--- begin Material provided ---
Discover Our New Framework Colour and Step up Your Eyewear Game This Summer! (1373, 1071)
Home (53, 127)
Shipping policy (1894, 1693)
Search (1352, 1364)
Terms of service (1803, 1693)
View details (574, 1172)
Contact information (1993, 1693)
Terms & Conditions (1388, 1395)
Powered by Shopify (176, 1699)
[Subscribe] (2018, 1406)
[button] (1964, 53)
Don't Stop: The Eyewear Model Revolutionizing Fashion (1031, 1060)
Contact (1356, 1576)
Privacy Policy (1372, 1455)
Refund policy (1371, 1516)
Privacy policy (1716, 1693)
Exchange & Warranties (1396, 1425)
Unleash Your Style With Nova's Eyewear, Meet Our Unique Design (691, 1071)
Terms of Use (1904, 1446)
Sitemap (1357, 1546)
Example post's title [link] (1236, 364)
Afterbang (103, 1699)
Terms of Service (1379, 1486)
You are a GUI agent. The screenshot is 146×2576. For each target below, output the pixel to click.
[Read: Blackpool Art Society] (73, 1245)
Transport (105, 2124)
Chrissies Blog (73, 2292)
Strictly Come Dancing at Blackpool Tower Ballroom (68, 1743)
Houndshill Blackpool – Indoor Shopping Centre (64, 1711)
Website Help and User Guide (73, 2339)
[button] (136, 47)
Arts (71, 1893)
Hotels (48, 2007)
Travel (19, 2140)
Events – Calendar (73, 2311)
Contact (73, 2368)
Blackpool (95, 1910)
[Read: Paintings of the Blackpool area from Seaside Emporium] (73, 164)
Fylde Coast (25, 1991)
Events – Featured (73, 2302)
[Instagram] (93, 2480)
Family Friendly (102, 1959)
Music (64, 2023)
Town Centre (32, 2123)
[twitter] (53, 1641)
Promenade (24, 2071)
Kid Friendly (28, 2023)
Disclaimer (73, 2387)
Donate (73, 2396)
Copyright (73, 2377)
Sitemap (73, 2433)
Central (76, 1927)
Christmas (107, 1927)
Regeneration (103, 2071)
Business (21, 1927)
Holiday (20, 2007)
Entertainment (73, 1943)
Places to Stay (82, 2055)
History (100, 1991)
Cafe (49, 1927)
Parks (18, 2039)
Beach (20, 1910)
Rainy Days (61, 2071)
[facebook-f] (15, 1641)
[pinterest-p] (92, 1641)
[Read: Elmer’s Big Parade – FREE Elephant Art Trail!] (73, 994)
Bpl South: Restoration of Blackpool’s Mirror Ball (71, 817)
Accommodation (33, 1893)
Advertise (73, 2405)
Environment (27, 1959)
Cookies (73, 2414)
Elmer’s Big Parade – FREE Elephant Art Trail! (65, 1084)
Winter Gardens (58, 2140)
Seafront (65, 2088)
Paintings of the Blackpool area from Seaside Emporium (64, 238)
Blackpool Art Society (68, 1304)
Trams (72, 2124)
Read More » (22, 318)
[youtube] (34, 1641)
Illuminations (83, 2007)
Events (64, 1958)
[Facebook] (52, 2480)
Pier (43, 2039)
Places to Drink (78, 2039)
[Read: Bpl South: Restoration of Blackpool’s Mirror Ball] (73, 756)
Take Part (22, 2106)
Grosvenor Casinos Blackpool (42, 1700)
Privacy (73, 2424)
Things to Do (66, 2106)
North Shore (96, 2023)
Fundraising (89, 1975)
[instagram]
--- end Material provided ---
In the stretch from the line containing "Events (64, 1958)" through the end of the items, change "North Shore" to "South Shore" and give those lines back with nothing else altered.

> _Correct answer_:
Events (64, 1958)
[Facebook] (52, 2480)
Pier (43, 2039)
Places to Drink (78, 2039)
[Read: Bpl South: Restoration of Blackpool’s Mirror Ball] (73, 756)
Take Part (22, 2106)
Grosvenor Casinos Blackpool (42, 1700)
Privacy (73, 2424)
Things to Do (66, 2106)
South Shore (96, 2023)
Fundraising (89, 1975)
[instagram]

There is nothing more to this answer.